There are four ways to deal with the artifacting issue. The first is to simply move the camera further away. Once the camera is sufficiently far away, even a relatively low resolution grid will look pretty smooth:

A second way is to simply dramatically increase the resolution of the voxel mesh. This technique can be very very very memory expensive though. Imagine a 100x100x100 voxel grid where each voxel requires 4 bytes of memory… the total memory required is about 3.8 MB, which isn’t bad at all. But lets say we want a grid 5 times higher in resolution… a 500^3 grid needs 476 MB! Furthermore, a 1000x1000x1000 grid requires 3.72 GB! Of course, we could try to save memory by only storing non-empty voxels through the use of a hashmap or something, but that is more computationally expensive and gives no benefit in the worst case scenario of every voxel having some density.

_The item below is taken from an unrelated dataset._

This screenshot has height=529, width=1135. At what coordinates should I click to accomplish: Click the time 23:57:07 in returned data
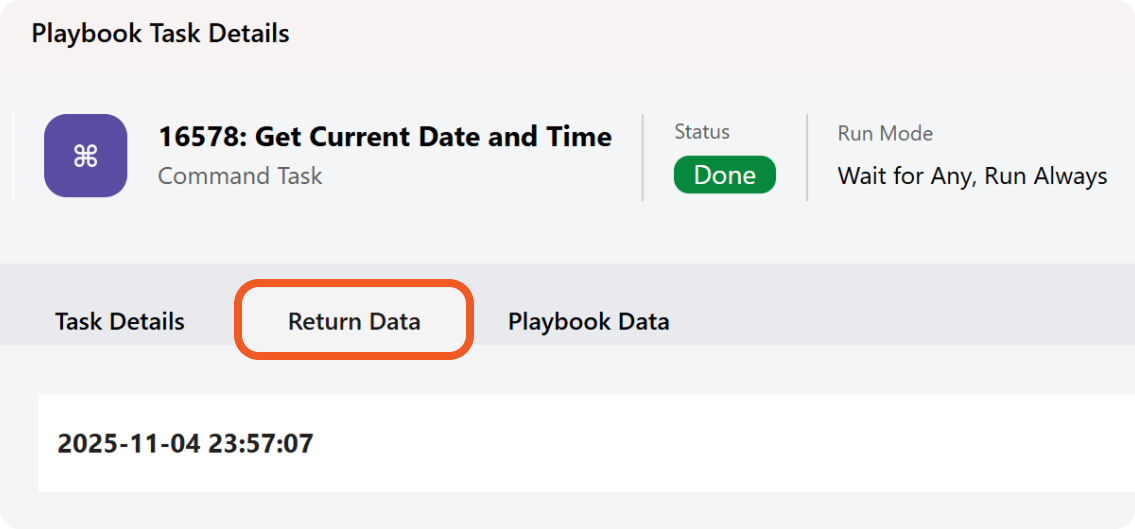coord(260,443)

A third alternative is to use trilinear interpolation or some other interpolation scheme to smooth out the voxel grid as its being sampled. This technique can lead to some fairly nice results:

At least in the case of my renderer, there is a fourth way to deal with the artifacting: instead of preloading the voxel buffer with values from Perlin noise, why not just get rid of the notion of a discretized voxel buffer altogether and directly sample the Perlin noise function when raymarching? The result would indeed be a perfectly smooth, artifact free render, but the computational cost is extraordinarily high compared to using a voxel buffer.

Of course, one could just box blur the render afterwards as well. But doing so is sort of cheating.

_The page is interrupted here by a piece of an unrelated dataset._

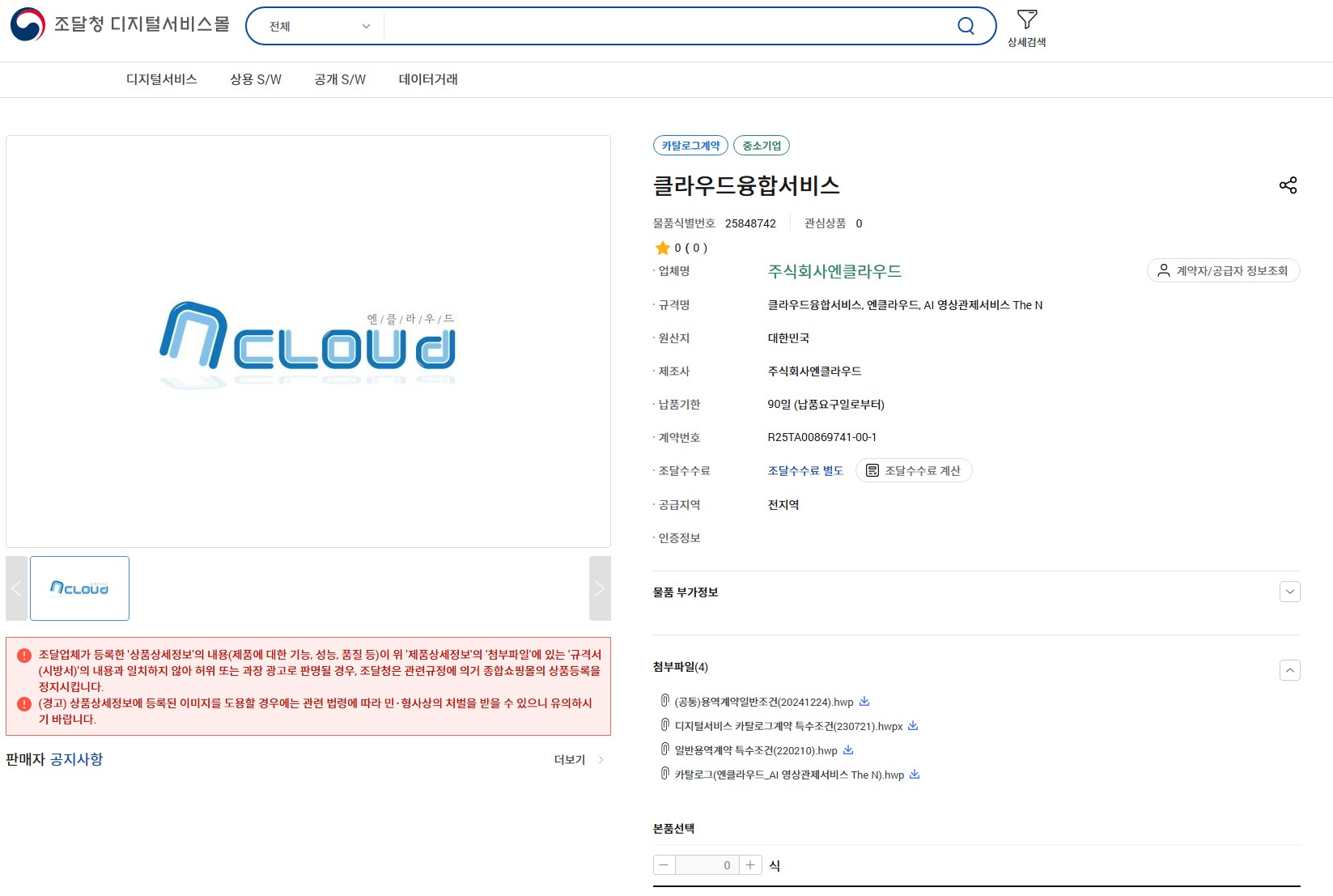Decrease quantity with the minus button
This screenshot has width=1333, height=896.
(x=664, y=865)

I also played with trying to get my clouds to self illuminate, with the hope of possibly eventually making explosion type things. Ideally I would have done this by properly implementing a physically accurate black body system, but I did not have much time before the finished assignment was due to implement such a system. So instead, my friend Stewart Hills and I came up with a fake black body system where the emmitance of each voxel was simply determined by how far the voxel is from the outside of the cloud. For each voxel, simply raycast in several random directions until each raymarch hits zero density, pick the shortest distance, and plug that distance into some exponential falloff curve to get the voxel’s emittance. Here’s a self-glowing cloud:

…not even close to physically accurate, but pretty good looking for a hack that was cooked up in a few hours! A closeup shot:

So! The volumetric renderer was definitely a fun assignment, and now I’ve got a cool way to make clouds! Hopefully I’ll be able to integrate this renderer into some future projects!